Provided material >>

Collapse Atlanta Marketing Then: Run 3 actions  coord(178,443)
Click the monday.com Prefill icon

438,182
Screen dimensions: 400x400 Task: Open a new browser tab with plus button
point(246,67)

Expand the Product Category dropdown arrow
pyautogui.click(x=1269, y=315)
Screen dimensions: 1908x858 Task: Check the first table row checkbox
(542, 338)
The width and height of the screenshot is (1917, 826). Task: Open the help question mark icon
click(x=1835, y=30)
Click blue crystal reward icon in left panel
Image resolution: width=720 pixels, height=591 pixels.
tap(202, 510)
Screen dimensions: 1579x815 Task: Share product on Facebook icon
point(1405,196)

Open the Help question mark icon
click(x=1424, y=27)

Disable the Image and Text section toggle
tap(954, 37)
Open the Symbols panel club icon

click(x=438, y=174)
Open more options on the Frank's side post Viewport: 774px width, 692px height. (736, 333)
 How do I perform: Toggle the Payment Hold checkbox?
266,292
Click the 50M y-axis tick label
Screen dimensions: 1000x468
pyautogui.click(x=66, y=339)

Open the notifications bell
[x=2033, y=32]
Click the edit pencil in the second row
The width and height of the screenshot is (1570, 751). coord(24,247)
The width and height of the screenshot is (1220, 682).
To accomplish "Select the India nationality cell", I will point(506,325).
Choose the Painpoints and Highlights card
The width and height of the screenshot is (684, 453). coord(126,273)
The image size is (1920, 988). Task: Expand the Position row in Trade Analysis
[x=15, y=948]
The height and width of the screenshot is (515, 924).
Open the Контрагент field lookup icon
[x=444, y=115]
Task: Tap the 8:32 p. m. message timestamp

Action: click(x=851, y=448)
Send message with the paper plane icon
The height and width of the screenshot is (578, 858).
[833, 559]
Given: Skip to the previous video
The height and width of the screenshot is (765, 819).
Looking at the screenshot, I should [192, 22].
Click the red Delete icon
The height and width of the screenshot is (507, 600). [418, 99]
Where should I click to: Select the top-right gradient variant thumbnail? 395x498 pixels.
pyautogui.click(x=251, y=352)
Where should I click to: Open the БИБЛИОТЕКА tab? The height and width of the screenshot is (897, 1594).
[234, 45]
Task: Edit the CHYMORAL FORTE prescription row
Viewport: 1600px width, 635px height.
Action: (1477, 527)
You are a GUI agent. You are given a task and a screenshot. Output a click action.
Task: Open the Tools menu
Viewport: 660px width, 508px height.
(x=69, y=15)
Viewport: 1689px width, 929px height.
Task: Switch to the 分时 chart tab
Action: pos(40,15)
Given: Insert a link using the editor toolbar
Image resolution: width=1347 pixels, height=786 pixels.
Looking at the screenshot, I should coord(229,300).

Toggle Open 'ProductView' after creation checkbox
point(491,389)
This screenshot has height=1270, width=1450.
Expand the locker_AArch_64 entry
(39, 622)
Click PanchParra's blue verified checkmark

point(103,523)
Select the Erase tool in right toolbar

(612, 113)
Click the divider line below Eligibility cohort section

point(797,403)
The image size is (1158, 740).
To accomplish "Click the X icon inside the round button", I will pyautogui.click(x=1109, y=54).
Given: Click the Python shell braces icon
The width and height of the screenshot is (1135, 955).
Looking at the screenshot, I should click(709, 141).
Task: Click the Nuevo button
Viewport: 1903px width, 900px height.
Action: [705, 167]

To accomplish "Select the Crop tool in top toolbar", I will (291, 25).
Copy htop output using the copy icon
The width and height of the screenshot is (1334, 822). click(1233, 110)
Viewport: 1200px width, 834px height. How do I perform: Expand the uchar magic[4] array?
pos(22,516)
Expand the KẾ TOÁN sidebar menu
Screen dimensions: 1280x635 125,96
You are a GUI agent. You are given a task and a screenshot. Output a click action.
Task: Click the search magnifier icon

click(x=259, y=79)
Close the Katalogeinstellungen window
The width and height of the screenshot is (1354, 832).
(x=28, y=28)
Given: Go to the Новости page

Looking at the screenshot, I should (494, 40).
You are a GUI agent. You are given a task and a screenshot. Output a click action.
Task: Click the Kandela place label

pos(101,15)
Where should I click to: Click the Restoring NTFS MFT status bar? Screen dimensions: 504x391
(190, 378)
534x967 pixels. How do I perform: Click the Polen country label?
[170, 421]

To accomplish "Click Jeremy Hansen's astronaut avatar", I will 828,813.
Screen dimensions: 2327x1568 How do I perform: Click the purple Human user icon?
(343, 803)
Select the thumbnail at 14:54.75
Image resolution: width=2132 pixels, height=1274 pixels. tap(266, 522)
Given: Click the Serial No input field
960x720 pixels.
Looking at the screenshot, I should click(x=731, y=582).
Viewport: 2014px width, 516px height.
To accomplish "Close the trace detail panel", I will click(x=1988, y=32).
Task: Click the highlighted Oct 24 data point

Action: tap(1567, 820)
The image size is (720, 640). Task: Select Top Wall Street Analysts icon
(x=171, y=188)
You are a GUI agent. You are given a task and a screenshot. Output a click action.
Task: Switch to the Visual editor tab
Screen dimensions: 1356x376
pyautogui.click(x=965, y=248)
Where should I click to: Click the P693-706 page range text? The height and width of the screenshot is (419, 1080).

Task prompt >>
Please copy the lines in the records above between the one holding "Click the divider" and the one holding "Given: Click the Python shell braces icon", inclusive, exactly and with no other line.

Output for this exercise >>
Click the divider line below Eligibility cohort section

point(797,403)
The image size is (1158, 740).
To accomplish "Click the X icon inside the round button", I will pyautogui.click(x=1109, y=54).
Given: Click the Python shell braces icon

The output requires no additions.